▶ _Task details_: Write out the stretch of rows from the line containing "Open the comments panel icon" through the line containing "point(27,244)" as a numbered list, skipping any blank lines. Leave the pictures out of your answer.

▶ _Entries provided_:
________

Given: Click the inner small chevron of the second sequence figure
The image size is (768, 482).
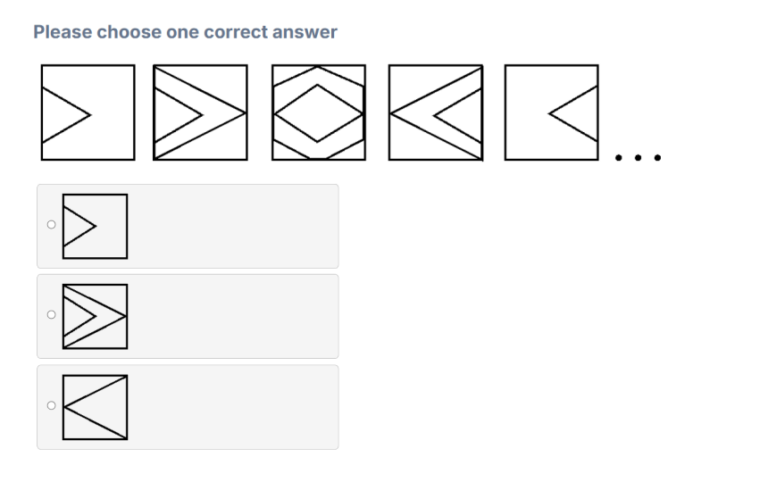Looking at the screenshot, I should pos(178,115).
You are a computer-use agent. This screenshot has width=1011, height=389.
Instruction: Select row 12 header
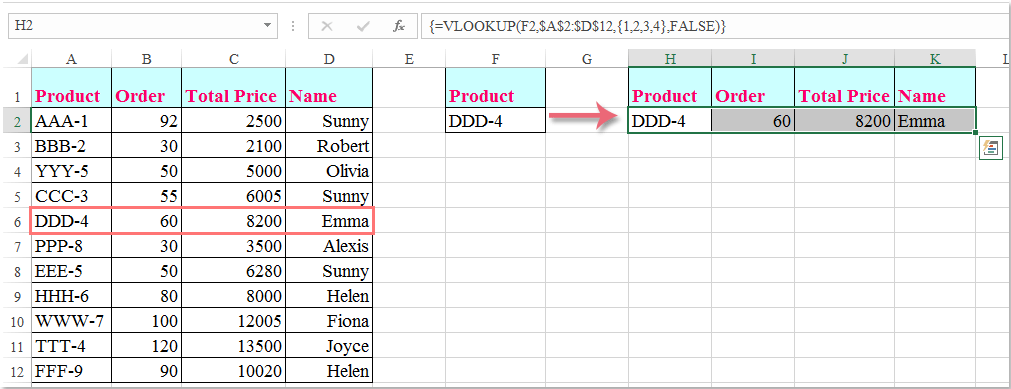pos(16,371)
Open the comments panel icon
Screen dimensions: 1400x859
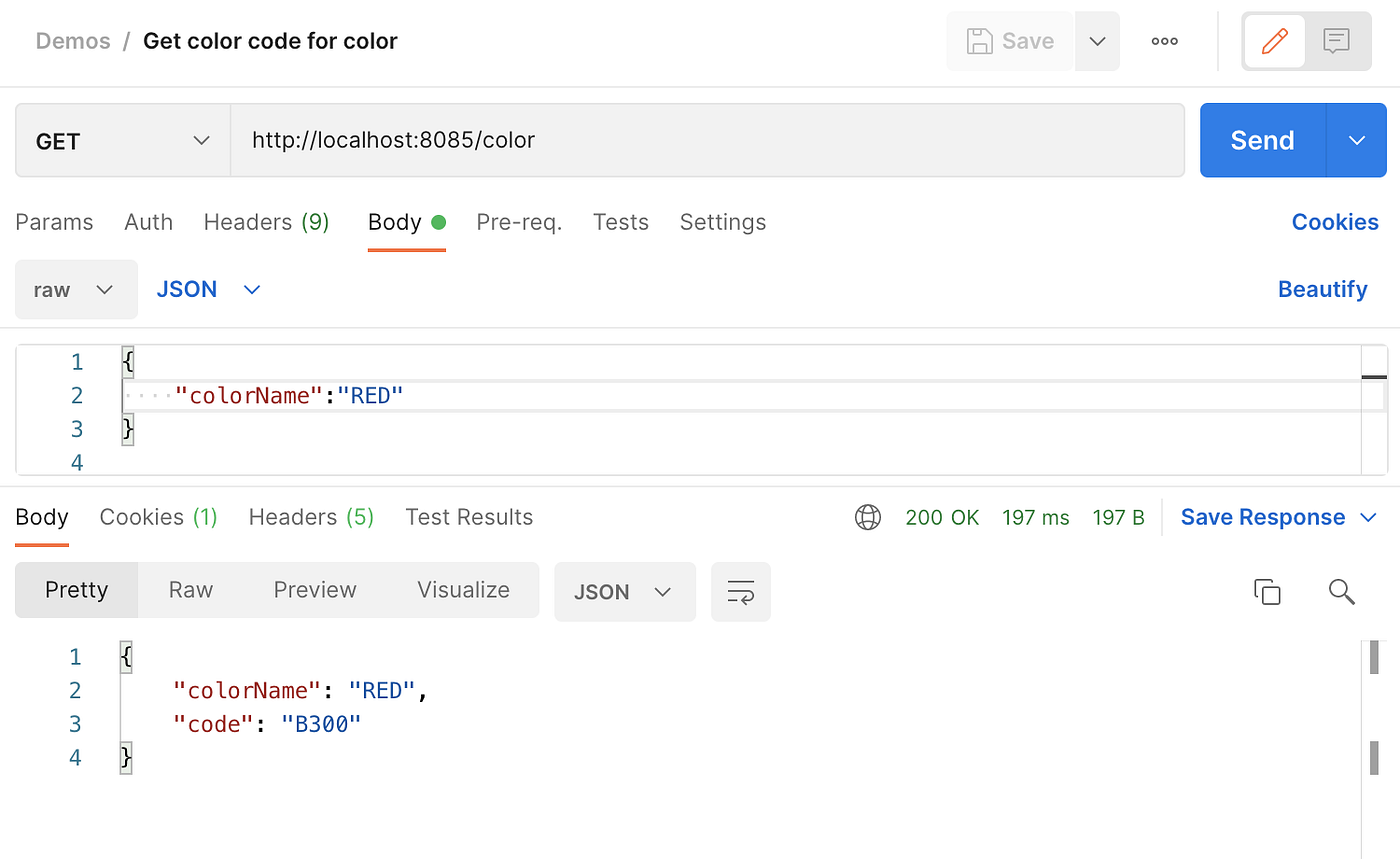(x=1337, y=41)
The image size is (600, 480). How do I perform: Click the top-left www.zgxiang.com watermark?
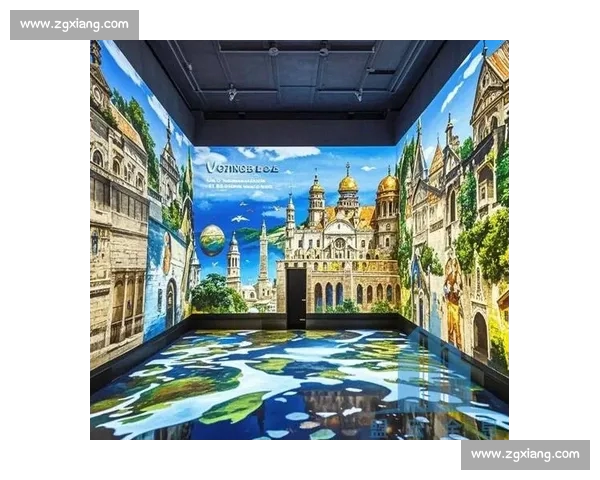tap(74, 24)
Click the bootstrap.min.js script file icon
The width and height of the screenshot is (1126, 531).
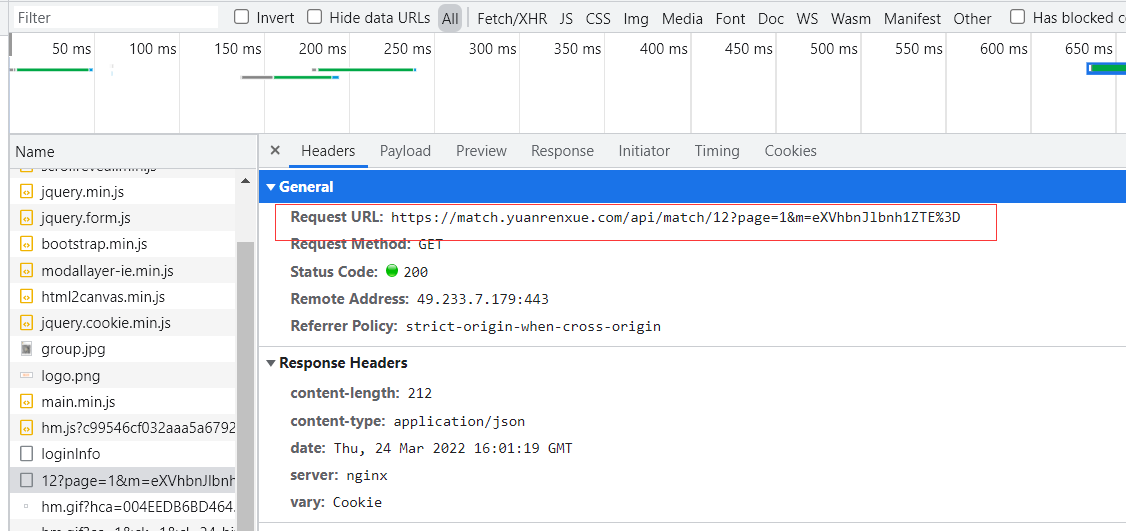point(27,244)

________

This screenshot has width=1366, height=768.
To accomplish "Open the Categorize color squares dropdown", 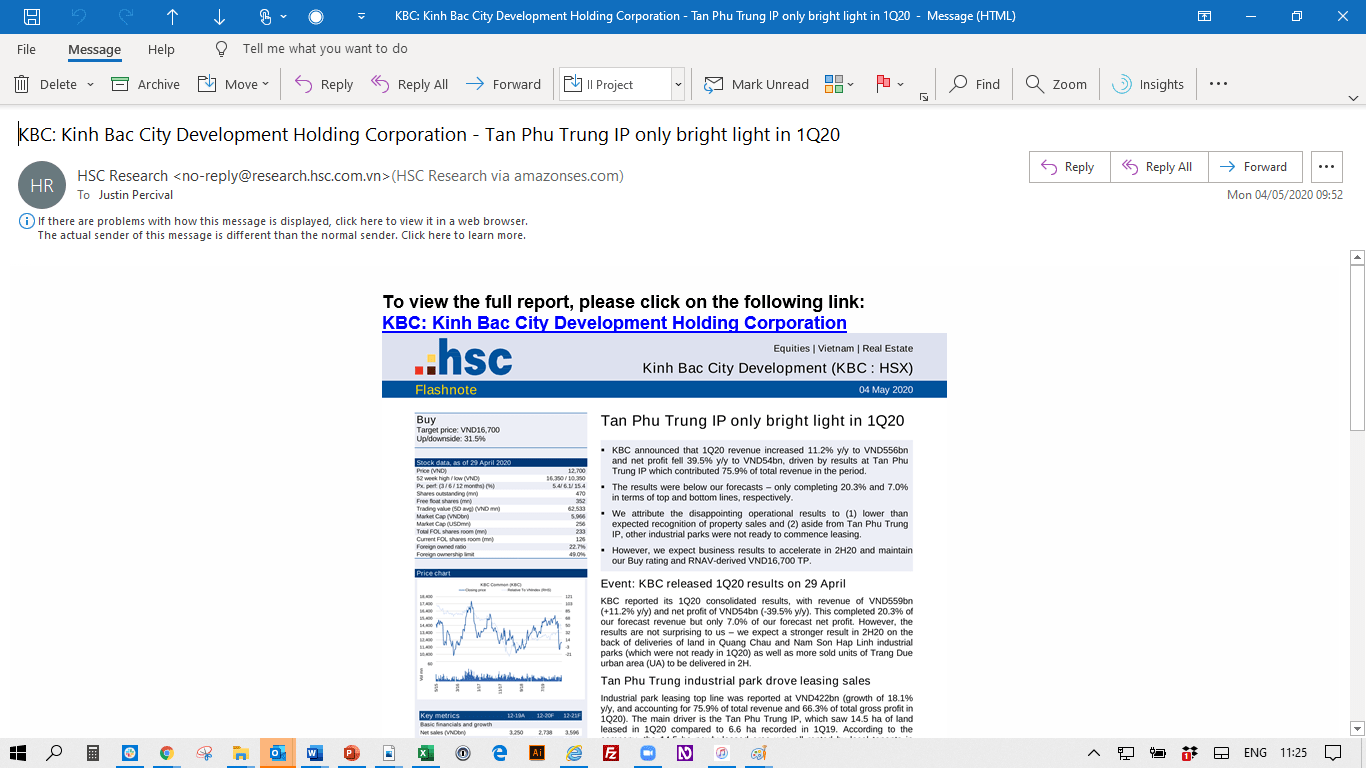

________

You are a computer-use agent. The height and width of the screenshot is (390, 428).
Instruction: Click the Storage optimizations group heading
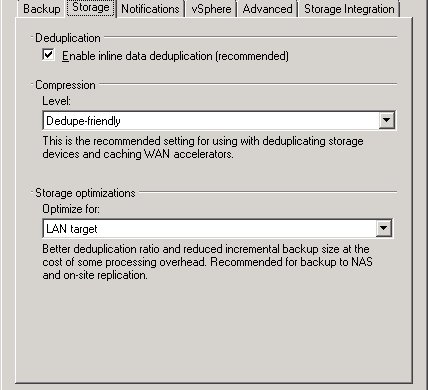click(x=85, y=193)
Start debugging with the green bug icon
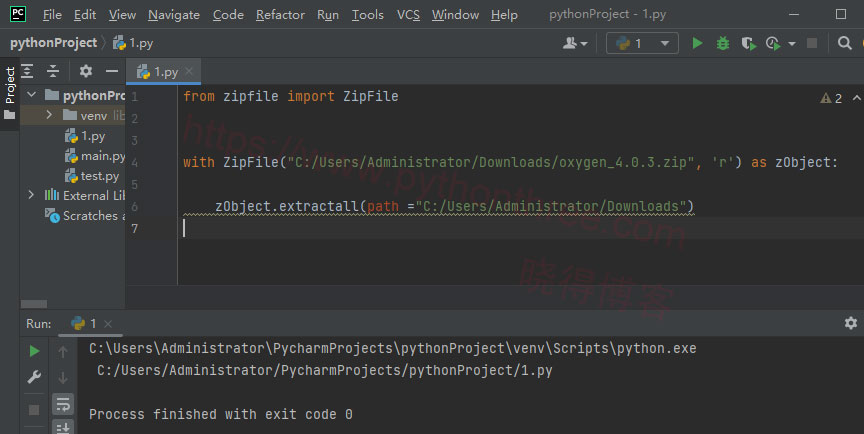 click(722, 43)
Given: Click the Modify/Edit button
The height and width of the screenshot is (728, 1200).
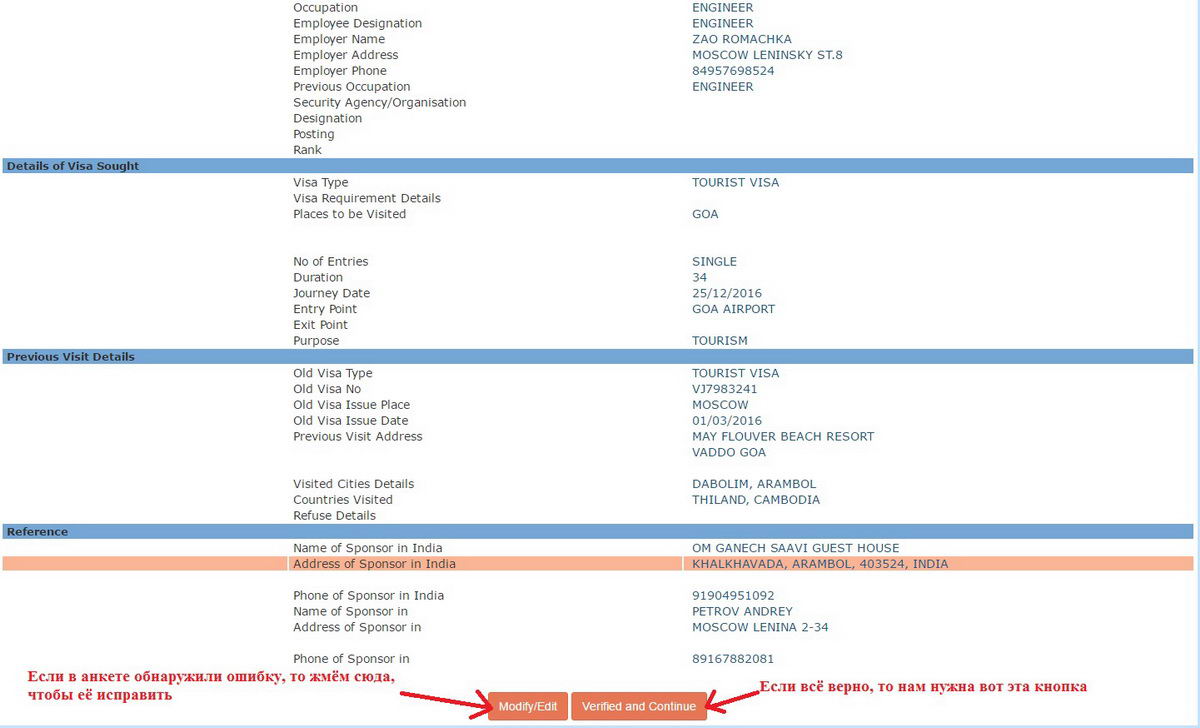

________

▶ _Full solution_:
1. Open the comments panel icon
2. Screen dimensions: 1400x859
3. (x=1337, y=41)
4. The image size is (600, 480). How do I perform: Click the top-left www.zgxiang.com watermark?
5. tap(74, 24)
6. Click the bootstrap.min.js script file icon
7. The width and height of the screenshot is (1126, 531).
8. point(27,244)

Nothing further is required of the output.